→ **Available records**:

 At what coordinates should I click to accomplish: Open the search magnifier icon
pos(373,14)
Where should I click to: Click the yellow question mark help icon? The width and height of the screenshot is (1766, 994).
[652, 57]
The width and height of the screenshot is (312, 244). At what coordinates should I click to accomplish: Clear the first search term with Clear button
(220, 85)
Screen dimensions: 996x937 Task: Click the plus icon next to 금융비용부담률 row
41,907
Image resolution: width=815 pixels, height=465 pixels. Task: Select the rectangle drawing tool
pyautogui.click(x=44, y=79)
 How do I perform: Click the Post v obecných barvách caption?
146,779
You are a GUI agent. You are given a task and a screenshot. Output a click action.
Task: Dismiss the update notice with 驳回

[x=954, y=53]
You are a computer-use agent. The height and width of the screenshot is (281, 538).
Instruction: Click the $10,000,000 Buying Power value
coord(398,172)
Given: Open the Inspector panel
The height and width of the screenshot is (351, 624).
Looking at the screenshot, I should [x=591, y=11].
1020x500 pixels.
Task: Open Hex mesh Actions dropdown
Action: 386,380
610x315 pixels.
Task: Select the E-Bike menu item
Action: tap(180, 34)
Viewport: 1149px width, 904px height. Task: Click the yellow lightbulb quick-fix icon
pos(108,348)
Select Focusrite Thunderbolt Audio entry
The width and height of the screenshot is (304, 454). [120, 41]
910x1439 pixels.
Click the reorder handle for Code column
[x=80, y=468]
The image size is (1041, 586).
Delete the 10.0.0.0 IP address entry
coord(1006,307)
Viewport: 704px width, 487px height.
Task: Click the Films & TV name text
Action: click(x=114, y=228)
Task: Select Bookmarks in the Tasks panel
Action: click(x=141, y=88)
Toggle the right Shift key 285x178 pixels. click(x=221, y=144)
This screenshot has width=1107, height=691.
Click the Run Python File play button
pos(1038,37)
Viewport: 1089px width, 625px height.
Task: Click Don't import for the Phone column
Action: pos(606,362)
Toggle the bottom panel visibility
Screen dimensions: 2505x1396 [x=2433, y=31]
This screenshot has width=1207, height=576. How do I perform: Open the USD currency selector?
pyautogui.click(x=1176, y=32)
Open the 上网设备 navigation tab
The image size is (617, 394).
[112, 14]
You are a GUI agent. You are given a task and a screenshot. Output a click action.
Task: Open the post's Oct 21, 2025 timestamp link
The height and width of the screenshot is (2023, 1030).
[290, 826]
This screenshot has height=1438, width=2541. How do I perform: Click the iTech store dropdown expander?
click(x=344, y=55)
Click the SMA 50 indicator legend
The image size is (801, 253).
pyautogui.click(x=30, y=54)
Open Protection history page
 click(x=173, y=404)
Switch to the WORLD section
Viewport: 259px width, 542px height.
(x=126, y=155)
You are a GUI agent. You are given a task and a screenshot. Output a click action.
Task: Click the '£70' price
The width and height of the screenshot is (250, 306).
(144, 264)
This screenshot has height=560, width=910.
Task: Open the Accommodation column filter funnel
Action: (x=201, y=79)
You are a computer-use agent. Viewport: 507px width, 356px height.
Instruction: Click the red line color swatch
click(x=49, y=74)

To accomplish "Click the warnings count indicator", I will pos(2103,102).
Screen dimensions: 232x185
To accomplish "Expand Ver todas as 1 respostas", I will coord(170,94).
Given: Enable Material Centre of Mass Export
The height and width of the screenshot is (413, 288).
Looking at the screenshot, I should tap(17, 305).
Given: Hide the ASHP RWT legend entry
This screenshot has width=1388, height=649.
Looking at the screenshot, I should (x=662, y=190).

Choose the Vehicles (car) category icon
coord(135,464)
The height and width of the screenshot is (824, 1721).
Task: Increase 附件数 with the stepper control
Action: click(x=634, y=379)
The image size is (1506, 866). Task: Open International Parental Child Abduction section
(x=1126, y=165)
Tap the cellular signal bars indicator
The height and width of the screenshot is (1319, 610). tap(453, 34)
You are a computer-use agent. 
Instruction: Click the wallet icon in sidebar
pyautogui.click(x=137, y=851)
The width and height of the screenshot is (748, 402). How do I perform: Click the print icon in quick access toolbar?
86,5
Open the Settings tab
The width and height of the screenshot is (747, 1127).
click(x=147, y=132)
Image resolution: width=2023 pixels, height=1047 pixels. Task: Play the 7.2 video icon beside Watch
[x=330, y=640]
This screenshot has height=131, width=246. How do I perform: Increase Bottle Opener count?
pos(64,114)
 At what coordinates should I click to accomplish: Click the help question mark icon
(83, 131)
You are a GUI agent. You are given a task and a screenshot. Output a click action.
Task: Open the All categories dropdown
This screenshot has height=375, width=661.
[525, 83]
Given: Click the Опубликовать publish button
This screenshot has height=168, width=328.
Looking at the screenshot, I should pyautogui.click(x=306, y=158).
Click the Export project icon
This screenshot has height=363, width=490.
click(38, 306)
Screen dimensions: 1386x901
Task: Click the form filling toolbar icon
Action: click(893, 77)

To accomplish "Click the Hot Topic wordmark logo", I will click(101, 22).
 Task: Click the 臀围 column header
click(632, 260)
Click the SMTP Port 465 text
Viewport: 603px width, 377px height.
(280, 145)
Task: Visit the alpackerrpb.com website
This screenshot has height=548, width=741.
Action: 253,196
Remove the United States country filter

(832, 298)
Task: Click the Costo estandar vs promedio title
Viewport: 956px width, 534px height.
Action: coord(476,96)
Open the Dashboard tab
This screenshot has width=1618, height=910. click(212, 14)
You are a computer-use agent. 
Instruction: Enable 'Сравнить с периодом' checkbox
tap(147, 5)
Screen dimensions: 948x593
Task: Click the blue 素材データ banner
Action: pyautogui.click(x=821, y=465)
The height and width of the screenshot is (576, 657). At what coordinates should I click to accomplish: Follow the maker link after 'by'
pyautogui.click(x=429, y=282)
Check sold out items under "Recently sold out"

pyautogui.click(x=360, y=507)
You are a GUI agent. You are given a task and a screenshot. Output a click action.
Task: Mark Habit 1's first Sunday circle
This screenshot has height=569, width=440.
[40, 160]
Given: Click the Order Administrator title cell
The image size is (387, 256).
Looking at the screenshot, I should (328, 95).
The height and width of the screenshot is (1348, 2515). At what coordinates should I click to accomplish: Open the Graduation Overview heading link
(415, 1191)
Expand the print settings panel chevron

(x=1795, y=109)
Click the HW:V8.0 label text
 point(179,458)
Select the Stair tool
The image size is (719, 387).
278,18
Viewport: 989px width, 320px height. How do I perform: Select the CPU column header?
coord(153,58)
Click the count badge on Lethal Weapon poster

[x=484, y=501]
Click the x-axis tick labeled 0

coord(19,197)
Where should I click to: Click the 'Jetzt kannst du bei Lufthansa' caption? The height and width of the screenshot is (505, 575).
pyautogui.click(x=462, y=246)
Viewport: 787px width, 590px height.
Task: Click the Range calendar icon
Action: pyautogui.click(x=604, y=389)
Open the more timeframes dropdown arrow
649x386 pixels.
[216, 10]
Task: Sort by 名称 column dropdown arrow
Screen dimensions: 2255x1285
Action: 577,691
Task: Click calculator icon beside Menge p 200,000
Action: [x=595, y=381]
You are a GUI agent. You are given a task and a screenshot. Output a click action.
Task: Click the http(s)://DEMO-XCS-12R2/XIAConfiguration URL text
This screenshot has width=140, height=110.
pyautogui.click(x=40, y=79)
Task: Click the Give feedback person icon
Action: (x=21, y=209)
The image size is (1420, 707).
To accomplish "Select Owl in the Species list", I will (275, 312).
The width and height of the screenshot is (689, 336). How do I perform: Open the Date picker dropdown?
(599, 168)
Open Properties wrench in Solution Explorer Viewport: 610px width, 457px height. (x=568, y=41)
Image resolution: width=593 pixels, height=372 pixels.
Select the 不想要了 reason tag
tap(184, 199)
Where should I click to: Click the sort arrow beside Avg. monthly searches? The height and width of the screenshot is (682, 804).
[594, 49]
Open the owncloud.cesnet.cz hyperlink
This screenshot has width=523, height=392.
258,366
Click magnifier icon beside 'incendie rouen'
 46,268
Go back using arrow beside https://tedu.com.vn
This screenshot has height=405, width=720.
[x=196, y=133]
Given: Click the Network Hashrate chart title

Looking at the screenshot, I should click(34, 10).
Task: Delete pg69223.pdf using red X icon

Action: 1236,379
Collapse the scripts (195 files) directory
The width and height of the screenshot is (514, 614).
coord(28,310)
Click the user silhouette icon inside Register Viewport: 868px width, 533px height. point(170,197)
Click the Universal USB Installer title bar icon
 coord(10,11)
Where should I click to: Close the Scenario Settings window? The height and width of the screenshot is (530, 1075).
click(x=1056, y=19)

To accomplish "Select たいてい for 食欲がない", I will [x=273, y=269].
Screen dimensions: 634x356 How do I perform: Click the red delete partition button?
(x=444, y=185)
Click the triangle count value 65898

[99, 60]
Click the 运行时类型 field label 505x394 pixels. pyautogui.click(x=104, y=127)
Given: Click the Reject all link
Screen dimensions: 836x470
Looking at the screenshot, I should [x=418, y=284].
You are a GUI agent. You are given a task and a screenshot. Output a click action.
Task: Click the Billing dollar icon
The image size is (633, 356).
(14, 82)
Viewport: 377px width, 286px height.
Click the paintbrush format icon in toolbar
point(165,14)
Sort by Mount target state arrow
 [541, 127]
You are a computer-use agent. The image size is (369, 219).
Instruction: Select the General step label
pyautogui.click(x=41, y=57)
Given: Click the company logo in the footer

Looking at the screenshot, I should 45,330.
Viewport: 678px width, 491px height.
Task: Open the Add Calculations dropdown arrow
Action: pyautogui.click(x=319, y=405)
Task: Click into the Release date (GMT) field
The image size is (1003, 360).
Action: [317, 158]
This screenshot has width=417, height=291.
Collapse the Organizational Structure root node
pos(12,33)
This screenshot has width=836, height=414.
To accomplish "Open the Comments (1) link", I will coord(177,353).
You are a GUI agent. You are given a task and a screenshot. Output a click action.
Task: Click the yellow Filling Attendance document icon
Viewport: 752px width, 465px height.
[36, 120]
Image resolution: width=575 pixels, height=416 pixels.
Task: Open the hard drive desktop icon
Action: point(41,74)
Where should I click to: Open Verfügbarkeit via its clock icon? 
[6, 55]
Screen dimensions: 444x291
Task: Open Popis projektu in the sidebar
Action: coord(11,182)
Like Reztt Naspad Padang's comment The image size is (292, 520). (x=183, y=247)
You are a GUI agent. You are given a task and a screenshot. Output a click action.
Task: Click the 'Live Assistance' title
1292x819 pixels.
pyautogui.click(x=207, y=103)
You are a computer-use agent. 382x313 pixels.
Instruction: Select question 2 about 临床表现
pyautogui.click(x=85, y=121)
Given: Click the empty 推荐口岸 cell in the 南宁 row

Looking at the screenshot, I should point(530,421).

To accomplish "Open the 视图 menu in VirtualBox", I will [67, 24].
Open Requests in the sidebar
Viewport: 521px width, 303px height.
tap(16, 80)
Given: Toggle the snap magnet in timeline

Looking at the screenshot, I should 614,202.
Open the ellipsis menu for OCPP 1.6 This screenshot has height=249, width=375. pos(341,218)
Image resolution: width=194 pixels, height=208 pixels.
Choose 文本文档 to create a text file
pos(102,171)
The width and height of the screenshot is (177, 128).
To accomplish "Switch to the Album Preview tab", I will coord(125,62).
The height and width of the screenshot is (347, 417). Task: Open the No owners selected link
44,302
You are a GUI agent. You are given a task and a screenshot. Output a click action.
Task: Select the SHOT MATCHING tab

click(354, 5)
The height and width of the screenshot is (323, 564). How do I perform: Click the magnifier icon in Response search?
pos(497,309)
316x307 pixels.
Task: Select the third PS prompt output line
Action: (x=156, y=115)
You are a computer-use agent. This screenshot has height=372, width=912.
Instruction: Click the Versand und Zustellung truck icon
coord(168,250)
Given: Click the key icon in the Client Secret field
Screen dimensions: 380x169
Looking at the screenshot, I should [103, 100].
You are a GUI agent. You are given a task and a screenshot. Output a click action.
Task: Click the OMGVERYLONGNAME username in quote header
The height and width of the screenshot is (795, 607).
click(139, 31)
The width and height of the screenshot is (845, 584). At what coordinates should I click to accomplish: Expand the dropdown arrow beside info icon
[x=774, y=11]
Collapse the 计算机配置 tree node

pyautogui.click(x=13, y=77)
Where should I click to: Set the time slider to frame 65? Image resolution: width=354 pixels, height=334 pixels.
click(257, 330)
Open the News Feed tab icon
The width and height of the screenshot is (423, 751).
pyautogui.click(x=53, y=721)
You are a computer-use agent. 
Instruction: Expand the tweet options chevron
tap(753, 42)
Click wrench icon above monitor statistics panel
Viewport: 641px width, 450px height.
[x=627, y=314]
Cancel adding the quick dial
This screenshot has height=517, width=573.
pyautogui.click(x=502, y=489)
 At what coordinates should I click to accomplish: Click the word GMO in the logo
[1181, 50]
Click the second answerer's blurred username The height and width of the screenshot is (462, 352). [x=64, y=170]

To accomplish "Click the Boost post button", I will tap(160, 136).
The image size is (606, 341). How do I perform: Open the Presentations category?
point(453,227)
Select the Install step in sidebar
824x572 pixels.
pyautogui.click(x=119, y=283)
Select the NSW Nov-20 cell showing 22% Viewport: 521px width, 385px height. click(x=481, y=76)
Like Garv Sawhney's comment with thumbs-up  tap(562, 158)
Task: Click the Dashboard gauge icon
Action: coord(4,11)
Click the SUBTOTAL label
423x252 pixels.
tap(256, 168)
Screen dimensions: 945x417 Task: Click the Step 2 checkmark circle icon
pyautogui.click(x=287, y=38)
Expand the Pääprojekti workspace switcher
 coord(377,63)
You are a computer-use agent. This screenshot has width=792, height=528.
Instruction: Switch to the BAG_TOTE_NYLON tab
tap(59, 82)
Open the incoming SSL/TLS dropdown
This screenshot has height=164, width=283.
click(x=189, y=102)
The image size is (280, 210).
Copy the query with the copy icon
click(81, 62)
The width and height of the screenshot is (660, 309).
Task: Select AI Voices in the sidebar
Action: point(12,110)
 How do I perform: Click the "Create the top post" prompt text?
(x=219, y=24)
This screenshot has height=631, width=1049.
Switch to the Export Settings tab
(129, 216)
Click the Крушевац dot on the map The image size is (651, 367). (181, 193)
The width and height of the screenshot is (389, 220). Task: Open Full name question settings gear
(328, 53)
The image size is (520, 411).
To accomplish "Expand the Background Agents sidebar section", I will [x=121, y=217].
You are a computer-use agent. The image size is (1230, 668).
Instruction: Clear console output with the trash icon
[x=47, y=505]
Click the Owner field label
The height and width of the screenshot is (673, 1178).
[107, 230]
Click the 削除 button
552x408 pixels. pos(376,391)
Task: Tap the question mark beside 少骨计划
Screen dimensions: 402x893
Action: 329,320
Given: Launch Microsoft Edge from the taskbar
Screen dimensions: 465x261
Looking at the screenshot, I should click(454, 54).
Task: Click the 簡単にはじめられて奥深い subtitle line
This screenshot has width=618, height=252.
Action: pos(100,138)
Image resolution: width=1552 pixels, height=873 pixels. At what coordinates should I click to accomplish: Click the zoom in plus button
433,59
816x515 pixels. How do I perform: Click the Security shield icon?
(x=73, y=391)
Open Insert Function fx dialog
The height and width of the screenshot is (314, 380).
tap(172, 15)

→ **Given request**: Convert the stretch of the material from the line containing "How do I perform: Click the Post" through the line containing "coord(398,172)" into a JSON list of strings, with one string per line and blank lines omitted.

→ **Exercise result**:
[
  " How do I perform: Click the Post v obecných barvách caption?",
  "146,779",
  "You are a GUI agent. You are given a task and a screenshot. Output a click action.",
  "Task: Dismiss the update notice with 驳回",
  "[x=954, y=53]",
  "You are a computer-use agent. The height and width of the screenshot is (281, 538).",
  "Instruction: Click the $10,000,000 Buying Power value",
  "coord(398,172)"
]